Saved entries
____________________
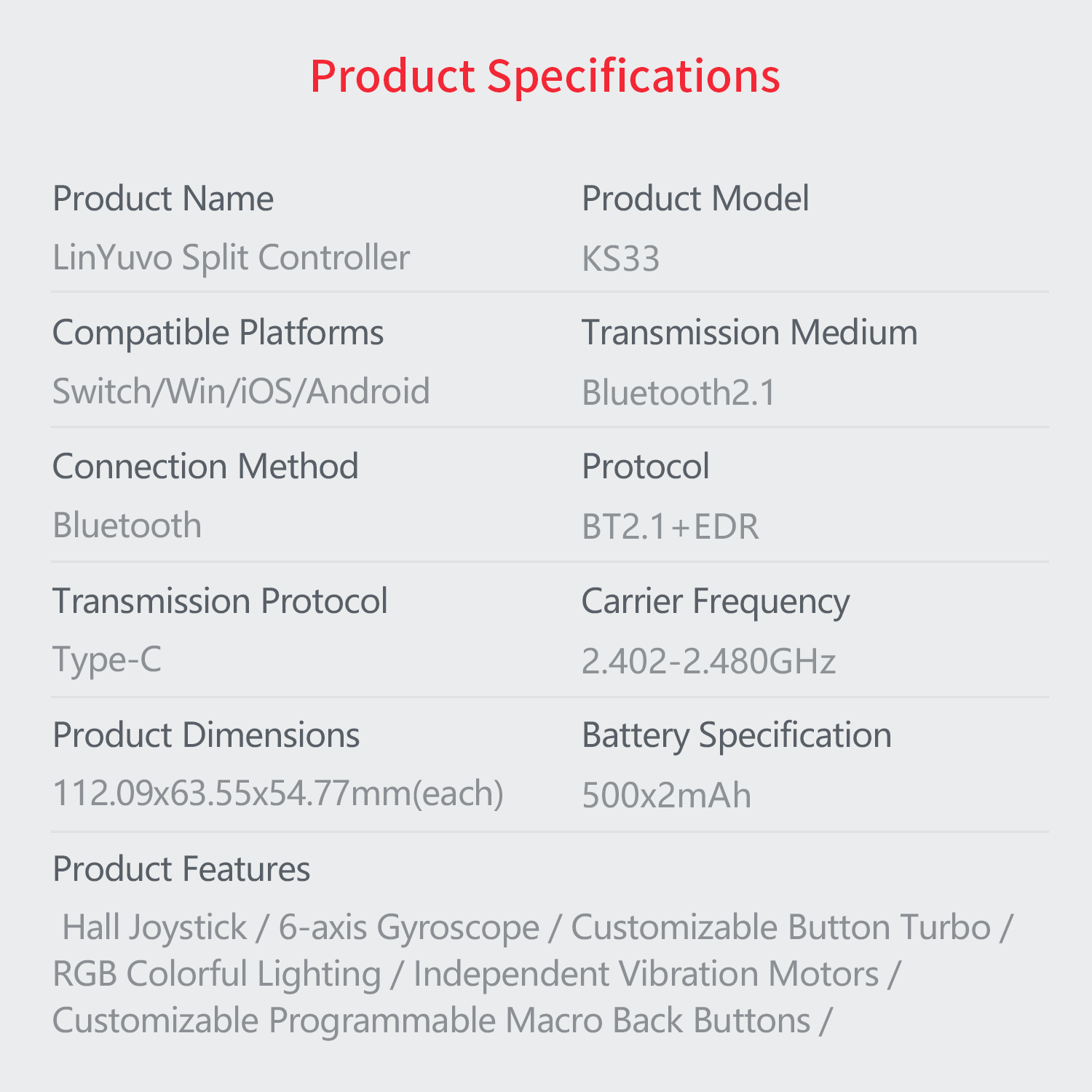Screen dimensions: 1092x1092
Task: Click the Product Name label
Action: [x=163, y=199]
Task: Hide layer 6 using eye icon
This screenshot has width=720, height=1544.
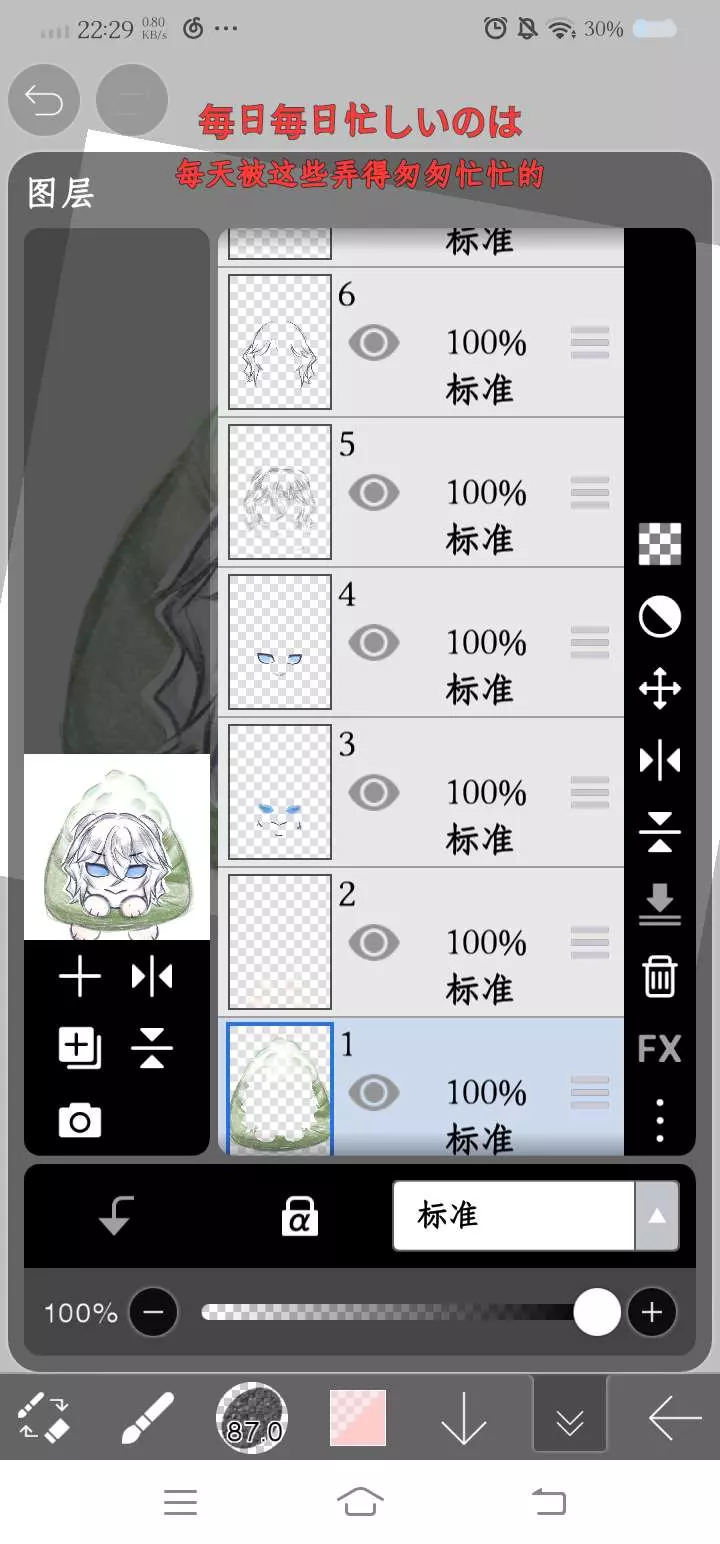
____________________
HOW TO COMPLETE THIS TASK
After locating the line containing "Task: Hide layer 6 using eye icon" in the entries above, repeat only it and each later line through the end, exactly, without any pictures.

EXERCISE RESPONSE
Task: Hide layer 6 using eye icon
This screenshot has width=720, height=1544.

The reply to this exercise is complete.